Nunca jamás pude describirlo en palabras por lo raro que era, pero es exactamente como lo recuerdo.
Clara es una de esas personas que definitivamente está al margen de las cosas.

bel! dijo...

Vengo del blog de Figo donde está amenazando al universo para que las cosas se le den y a vos te favorece, sin amenaza de por medio, en el presente pasado!
Jajaja


Abraxo!

Eric dijo...

Cris: Tal cual, a mí también. Es un nombre pacífico. Casi cristalino, no?

Paula: Es que vamos despacito porque, como bien decía Hernán (y repitió Clara al menos una vez) soy lento, o era lento, ya ni sé.
Qué bueno que notaste lo de ese roce.
Yo todavía me lo acuerdo.

Figo: Que los alemanes no tengan Fernet, habla a las claras de su sentido del humor. Mucha cerveza, pero ningún ferné.

Diega: Meloso yo? Nah...

Tomás: Vamos carajo!! Así era. Tenía sus cosas, pero siempre cumplía (y dignificaba).

Ezequiel, hermano: Yo pensé exactamente lo mismo cuando la conocí.

Andreievna: Tal cual!!

Minerva: Visto desde el presente, siempre parece que estábamos predestinados, no?

Anónimo: Gracias a vos. Sinceramente, nunca leí a Isabel Allende. Siempre le tuve cierta aprensión, pero ahora me diste curiosidad.

Lord Khyron: Qué pena que hayamos llegado tarde. Yo siempre quise ir a Woodstock y nunca conocí a nadie que quisiera ir :)

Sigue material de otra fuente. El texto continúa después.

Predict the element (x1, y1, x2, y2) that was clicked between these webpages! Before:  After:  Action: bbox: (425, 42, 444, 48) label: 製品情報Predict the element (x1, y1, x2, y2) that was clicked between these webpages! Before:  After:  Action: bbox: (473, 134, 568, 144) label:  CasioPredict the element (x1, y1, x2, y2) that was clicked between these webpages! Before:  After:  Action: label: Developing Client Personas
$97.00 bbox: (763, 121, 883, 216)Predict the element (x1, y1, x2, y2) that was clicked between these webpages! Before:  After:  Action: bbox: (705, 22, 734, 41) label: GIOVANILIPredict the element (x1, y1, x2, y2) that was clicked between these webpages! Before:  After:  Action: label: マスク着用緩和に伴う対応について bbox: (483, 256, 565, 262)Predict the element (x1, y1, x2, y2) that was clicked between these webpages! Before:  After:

LGS: Yo me pregunta lo mismo. Será que es lindo ver la bomba explotar?

Lucho: jajaj uno siempre quiere lo que no tiene!

Natalia: Sí, a mí siempre me atrajeron las raras...

Lin: Y no pasa también que cuando las conocés, parece que las conocés desde siempre?

Bel: Ja! El problema es que cuando me favorecían, yo no me daba ni cuenta...

Lin dijo...

Exacto! tuvimos que empezar una de esas charlas de compromiso que no estan destinadas a durar más de 5 min se terminó transformando en una charla de horas ininterrumpidas.